雑録

加藤政洋「『呉花街案内』を読む」(上杉和央編『軍港都市研究Ⅱ』、清文堂、2012年、321-323頁)

『呉花街案内』に関するコラム。従業員の女性426人分の個別データが掲載されている所が最大の史料的価値であるとしている。

  • 『呉花街案内』とは
    • 呉市で1935(昭和10)3月から5月にかけて開催された「国防と産業大博覧会」の会期に合わせて発行されたB6の書籍。タイトルに示されるごとく「花街」をクローズアップした異色のガイドブック。

  • 歴史的意義
    • 呉のみならず近傍の音戸、広、そして吉浦の紹介もあり、それぞれの花街の歴史や当時の概況を知ることができる。

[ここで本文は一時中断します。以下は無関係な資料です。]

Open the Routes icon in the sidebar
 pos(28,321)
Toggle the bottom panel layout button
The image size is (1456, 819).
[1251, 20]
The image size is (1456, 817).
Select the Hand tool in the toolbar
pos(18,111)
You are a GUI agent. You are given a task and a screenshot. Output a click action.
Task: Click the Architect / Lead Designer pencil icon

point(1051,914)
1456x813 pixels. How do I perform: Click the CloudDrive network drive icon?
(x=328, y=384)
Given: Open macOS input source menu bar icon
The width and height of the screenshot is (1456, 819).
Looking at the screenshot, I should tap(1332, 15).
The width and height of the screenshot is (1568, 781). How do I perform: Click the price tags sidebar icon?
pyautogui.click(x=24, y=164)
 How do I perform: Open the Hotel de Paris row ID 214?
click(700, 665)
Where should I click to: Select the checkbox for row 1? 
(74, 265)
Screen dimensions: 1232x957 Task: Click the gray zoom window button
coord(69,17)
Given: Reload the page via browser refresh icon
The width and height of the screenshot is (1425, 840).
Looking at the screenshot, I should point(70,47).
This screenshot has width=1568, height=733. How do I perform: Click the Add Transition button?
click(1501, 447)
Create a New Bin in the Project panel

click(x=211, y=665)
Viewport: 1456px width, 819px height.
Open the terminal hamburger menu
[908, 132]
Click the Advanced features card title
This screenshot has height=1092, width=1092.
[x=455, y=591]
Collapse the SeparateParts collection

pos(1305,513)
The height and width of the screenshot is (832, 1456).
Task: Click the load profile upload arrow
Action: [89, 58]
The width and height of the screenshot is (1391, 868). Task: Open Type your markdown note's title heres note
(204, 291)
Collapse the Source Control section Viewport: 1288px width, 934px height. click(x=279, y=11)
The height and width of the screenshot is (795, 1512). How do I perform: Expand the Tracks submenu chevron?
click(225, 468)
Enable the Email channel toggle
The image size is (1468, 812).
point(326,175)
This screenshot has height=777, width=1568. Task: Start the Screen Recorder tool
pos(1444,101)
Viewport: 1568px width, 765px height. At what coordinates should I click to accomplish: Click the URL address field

  • 呉市の料理屋案内」ならびに「呉市の旅館案内」
    • 市内の主要な料理屋と旅館の立地を復元する上で、大いに参考になる。
    • 料理屋案内の方には「呉藝妓協同組合関係」と注記されているため、列挙された料理屋は芸妓の出先となっていたことが分かる。
    • 説明文は中邨末吉『呉軍港案内』(呉郷土史研究会、1934年)の丸写しなので原典を参照する必要がある。

  • カフエー街の詳細な紹介
    • 大正後期から昭和初期(1920年代)に登場し大都市における風俗営業の代表的な業態となったカフエーは、その斬新さと手軽さとがあいまって、遊郭や花街を圧迫するほどの成長産業になっていたことが分かる。

  • 各種広告
    • 表表紙見返し「朝日楽園近代化のトツプをゆく!」→朝日遊郭の貸座敷やサービスの近代化に関する記事と写真
    • 裏表紙見返し「朝日楽園に画する異国情緒」→テーマルーム型の貸座敷が記事と写真で紹介されている
    • 代表的料理屋・旅館、カフエー→「博覧会へおいで下さつた方々/是非呉のカフエーお立ち寄りを/美人の殿堂/美人座はまた格別です」などと女給を喧伝する広告

  • 従業する女性たちの紹介記事(於:呉券番・呉カフエー・朝日楽園・音戸券番・広村券番・吉浦券番)
    • 写真・源氏名・年齢・出身地・趣味・特技が記載され、延べにして426人分の情報を得ることができる。
    • 呉・音戸・広の券番(芸妓)ならびにカフエー街(女給)については県内出身者が多数を占める
    • 朝日遊郭と吉浦花街(娼妓)は九州や対岸の愛媛県からの移入が多い。春を鬻ぐ女性たちは主として呉以西の地域から集まっていた。